• _What this task involves_:
In how many lines of the records does "will" appear? Answer with one number.

Collected data
────────────────

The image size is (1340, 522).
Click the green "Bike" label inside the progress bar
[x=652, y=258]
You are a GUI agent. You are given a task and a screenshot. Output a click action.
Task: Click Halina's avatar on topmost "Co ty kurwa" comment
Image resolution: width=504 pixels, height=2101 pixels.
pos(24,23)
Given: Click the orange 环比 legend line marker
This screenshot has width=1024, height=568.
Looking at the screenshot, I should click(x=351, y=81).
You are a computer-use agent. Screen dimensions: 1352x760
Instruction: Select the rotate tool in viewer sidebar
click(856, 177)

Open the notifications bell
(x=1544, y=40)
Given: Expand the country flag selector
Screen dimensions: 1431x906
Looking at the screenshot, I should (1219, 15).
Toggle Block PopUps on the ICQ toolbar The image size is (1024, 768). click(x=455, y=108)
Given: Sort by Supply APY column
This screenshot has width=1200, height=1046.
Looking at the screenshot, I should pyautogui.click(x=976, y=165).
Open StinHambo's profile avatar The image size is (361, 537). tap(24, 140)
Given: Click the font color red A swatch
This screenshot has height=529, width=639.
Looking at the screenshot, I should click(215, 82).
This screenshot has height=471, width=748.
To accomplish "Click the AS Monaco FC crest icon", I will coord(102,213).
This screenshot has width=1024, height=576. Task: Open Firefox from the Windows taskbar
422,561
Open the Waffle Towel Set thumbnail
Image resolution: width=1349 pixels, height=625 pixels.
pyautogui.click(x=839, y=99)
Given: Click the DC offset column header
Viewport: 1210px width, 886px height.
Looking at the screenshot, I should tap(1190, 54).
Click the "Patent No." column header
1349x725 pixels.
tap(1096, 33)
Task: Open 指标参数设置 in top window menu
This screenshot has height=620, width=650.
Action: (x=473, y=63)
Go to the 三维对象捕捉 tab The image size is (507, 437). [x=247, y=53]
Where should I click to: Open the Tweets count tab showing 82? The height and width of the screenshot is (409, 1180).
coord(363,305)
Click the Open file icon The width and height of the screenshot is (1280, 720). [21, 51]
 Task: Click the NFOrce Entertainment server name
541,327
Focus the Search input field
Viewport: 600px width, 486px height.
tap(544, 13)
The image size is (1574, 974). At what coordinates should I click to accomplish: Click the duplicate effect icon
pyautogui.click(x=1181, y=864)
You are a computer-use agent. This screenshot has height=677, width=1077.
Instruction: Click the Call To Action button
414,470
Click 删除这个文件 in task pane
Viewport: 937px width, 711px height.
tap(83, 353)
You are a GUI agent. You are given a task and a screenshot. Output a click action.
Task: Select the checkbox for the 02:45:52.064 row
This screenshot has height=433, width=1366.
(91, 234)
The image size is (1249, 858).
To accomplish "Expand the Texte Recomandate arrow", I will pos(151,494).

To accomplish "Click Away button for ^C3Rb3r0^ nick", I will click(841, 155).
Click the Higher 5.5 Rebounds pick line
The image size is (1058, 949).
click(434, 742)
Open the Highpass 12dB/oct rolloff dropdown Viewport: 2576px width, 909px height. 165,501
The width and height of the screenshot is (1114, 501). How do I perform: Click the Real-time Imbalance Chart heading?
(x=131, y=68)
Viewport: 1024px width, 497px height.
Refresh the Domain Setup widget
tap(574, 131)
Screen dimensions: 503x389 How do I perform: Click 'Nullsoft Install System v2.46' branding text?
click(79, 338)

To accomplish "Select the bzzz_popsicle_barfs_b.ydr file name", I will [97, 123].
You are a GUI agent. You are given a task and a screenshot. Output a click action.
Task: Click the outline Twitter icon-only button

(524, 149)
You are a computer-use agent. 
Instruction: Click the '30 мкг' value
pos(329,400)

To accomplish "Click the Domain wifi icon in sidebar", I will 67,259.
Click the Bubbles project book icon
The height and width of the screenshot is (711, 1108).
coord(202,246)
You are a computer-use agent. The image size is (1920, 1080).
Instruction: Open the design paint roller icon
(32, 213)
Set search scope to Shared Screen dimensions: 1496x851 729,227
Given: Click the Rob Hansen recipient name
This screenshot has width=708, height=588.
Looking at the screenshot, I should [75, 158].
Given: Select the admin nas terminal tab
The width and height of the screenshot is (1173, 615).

────────────────

• _Your solution_:
5